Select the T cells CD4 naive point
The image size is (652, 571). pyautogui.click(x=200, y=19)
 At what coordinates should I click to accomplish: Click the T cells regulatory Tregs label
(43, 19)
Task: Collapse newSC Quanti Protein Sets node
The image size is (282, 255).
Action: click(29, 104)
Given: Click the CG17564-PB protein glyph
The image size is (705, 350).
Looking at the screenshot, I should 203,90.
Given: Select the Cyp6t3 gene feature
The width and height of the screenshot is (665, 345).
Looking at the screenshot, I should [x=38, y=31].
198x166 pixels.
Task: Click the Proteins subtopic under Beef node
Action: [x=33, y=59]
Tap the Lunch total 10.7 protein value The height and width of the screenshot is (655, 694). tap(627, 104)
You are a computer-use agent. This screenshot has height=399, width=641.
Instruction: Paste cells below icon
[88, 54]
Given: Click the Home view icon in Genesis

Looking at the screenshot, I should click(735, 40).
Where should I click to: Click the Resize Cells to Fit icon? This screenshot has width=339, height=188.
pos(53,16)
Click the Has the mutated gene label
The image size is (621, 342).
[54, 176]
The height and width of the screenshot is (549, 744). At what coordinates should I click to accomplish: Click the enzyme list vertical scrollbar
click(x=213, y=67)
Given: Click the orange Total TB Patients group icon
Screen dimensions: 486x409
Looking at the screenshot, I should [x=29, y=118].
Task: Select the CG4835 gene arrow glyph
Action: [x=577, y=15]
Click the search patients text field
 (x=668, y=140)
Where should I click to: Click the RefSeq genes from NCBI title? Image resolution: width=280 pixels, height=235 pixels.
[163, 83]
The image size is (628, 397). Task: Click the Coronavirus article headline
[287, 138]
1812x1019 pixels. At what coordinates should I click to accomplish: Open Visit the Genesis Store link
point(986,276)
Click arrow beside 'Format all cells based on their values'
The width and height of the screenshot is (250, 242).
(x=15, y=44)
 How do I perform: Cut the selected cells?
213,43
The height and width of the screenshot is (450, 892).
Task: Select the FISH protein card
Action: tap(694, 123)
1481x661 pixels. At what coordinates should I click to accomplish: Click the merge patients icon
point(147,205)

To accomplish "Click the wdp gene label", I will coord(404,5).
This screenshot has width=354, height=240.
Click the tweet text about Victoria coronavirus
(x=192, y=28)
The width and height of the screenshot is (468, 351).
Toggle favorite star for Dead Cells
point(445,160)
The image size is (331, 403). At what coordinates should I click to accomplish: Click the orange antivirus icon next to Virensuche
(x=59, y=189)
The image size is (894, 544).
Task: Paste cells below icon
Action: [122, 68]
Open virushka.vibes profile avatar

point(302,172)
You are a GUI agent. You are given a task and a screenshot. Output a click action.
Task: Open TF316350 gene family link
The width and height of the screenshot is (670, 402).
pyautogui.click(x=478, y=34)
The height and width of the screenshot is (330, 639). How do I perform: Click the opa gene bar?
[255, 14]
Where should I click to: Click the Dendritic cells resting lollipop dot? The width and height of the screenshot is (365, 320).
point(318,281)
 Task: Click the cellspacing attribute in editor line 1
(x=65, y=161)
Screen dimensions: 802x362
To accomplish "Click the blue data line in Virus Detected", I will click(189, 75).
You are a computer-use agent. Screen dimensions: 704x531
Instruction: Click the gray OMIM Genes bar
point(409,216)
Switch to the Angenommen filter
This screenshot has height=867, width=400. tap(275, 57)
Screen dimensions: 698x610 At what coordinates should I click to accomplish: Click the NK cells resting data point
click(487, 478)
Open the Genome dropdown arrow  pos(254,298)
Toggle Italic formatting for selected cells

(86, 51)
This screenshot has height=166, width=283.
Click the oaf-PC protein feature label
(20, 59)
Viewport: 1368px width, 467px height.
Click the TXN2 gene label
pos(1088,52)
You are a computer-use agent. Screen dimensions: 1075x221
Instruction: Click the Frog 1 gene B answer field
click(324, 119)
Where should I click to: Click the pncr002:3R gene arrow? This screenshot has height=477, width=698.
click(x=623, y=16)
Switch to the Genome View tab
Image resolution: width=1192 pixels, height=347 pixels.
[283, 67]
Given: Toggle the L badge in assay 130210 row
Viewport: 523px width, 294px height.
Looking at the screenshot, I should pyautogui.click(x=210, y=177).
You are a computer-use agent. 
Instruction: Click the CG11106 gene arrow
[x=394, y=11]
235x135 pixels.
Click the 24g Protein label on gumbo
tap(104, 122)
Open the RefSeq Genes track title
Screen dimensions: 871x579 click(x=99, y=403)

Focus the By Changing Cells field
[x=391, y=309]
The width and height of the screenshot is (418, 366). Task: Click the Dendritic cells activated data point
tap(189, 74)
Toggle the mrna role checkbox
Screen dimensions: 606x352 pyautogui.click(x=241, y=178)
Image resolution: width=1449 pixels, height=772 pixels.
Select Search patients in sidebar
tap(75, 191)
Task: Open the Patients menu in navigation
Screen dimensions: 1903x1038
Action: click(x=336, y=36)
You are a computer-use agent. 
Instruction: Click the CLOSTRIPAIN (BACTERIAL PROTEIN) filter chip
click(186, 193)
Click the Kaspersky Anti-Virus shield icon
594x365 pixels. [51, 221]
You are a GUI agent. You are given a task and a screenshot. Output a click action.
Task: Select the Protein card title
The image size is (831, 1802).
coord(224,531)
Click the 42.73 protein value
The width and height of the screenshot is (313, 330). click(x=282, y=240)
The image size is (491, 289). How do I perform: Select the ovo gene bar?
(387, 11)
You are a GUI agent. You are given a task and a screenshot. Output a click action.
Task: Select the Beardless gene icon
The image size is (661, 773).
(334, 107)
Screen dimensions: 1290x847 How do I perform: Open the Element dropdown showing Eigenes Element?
_ _ _ _ _ _ _
§ **WORK TO BE COMPLETED**
Write the material out exactly, with nothing left out.

§ **ANSWER SPACE**
Select the T cells CD4 naive point
The image size is (652, 571). pyautogui.click(x=200, y=19)
 At what coordinates should I click to accomplish: Click the T cells regulatory Tregs label
(43, 19)
Task: Collapse newSC Quanti Protein Sets node
The image size is (282, 255).
Action: click(29, 104)
Given: Click the CG17564-PB protein glyph
The image size is (705, 350).
Looking at the screenshot, I should 203,90.
Given: Select the Cyp6t3 gene feature
The width and height of the screenshot is (665, 345).
Looking at the screenshot, I should [x=38, y=31].
198x166 pixels.
Task: Click the Proteins subtopic under Beef node
Action: [x=33, y=59]
Tap the Lunch total 10.7 protein value The height and width of the screenshot is (655, 694). tap(627, 104)
You are a computer-use agent. This screenshot has height=399, width=641.
Instruction: Paste cells below icon
[88, 54]
Given: Click the Home view icon in Genesis

Looking at the screenshot, I should click(735, 40).
Where should I click to: Click the Resize Cells to Fit icon? This screenshot has width=339, height=188.
pos(53,16)
Click the Has the mutated gene label
The image size is (621, 342).
[54, 176]
The height and width of the screenshot is (549, 744). At what coordinates should I click to accomplish: Click the enzyme list vertical scrollbar
click(x=213, y=67)
Given: Click the orange Total TB Patients group icon
Screen dimensions: 486x409
Looking at the screenshot, I should [x=29, y=118].
Task: Select the CG4835 gene arrow glyph
Action: [x=577, y=15]
Click the search patients text field
 (x=668, y=140)
Where should I click to: Click the RefSeq genes from NCBI title? Image resolution: width=280 pixels, height=235 pixels.
[163, 83]
The image size is (628, 397). Task: Click the Coronavirus article headline
[287, 138]
1812x1019 pixels. At what coordinates should I click to accomplish: Open Visit the Genesis Store link
point(986,276)
Click arrow beside 'Format all cells based on their values'
The width and height of the screenshot is (250, 242).
(x=15, y=44)
 How do I perform: Cut the selected cells?
213,43
The height and width of the screenshot is (450, 892).
Task: Select the FISH protein card
Action: tap(694, 123)
1481x661 pixels. At what coordinates should I click to accomplish: Click the merge patients icon
point(147,205)

To accomplish "Click the wdp gene label", I will coord(404,5).
This screenshot has width=354, height=240.
Click the tweet text about Victoria coronavirus
(x=192, y=28)
The width and height of the screenshot is (468, 351).
Toggle favorite star for Dead Cells
point(445,160)
The image size is (331, 403). At what coordinates should I click to accomplish: Click the orange antivirus icon next to Virensuche
(x=59, y=189)
The image size is (894, 544).
Task: Paste cells below icon
Action: [122, 68]
Open virushka.vibes profile avatar

point(302,172)
You are a GUI agent. You are given a task and a screenshot. Output a click action.
Task: Open TF316350 gene family link
The width and height of the screenshot is (670, 402).
pyautogui.click(x=478, y=34)
The height and width of the screenshot is (330, 639). How do I perform: Click the opa gene bar?
[255, 14]
Where should I click to: Click the Dendritic cells resting lollipop dot? The width and height of the screenshot is (365, 320).
point(318,281)
 Task: Click the cellspacing attribute in editor line 1
(x=65, y=161)
Screen dimensions: 802x362
To accomplish "Click the blue data line in Virus Detected", I will click(189, 75).
You are a computer-use agent. Screen dimensions: 704x531
Instruction: Click the gray OMIM Genes bar
point(409,216)
Switch to the Angenommen filter
This screenshot has height=867, width=400. tap(275, 57)
Screen dimensions: 698x610 At what coordinates should I click to accomplish: Click the NK cells resting data point
click(487, 478)
Open the Genome dropdown arrow  pos(254,298)
Toggle Italic formatting for selected cells

(86, 51)
This screenshot has height=166, width=283.
Click the oaf-PC protein feature label
(20, 59)
Viewport: 1368px width, 467px height.
Click the TXN2 gene label
pos(1088,52)
You are a computer-use agent. Screen dimensions: 1075x221
Instruction: Click the Frog 1 gene B answer field
click(324, 119)
Where should I click to: Click the pncr002:3R gene arrow? This screenshot has height=477, width=698.
click(x=623, y=16)
Switch to the Genome View tab
Image resolution: width=1192 pixels, height=347 pixels.
[283, 67]
Given: Toggle the L badge in assay 130210 row
Viewport: 523px width, 294px height.
Looking at the screenshot, I should pyautogui.click(x=210, y=177).
You are a computer-use agent. 
Instruction: Click the CG11106 gene arrow
[x=394, y=11]
235x135 pixels.
Click the 24g Protein label on gumbo
tap(104, 122)
Open the RefSeq Genes track title
Screen dimensions: 871x579 click(x=99, y=403)

Focus the By Changing Cells field
[x=391, y=309]
The width and height of the screenshot is (418, 366). Task: Click the Dendritic cells activated data point
tap(189, 74)
Toggle the mrna role checkbox
Screen dimensions: 606x352 pyautogui.click(x=241, y=178)
Image resolution: width=1449 pixels, height=772 pixels.
Select Search patients in sidebar
tap(75, 191)
Task: Open the Patients menu in navigation
Screen dimensions: 1903x1038
Action: click(x=336, y=36)
You are a computer-use agent. 
Instruction: Click the CLOSTRIPAIN (BACTERIAL PROTEIN) filter chip
click(186, 193)
Click the Kaspersky Anti-Virus shield icon
594x365 pixels. [51, 221]
You are a GUI agent. You are given a task and a screenshot. Output a click action.
Task: Select the Protein card title
The image size is (831, 1802).
coord(224,531)
Click the 42.73 protein value
The width and height of the screenshot is (313, 330). click(x=282, y=240)
The image size is (491, 289). How do I perform: Select the ovo gene bar?
(387, 11)
You are a GUI agent. You are given a task and a screenshot. Output a click action.
Task: Select the Beardless gene icon
The image size is (661, 773).
(334, 107)
Screen dimensions: 1290x847 How do I perform: Open the Element dropdown showing Eigenes Element?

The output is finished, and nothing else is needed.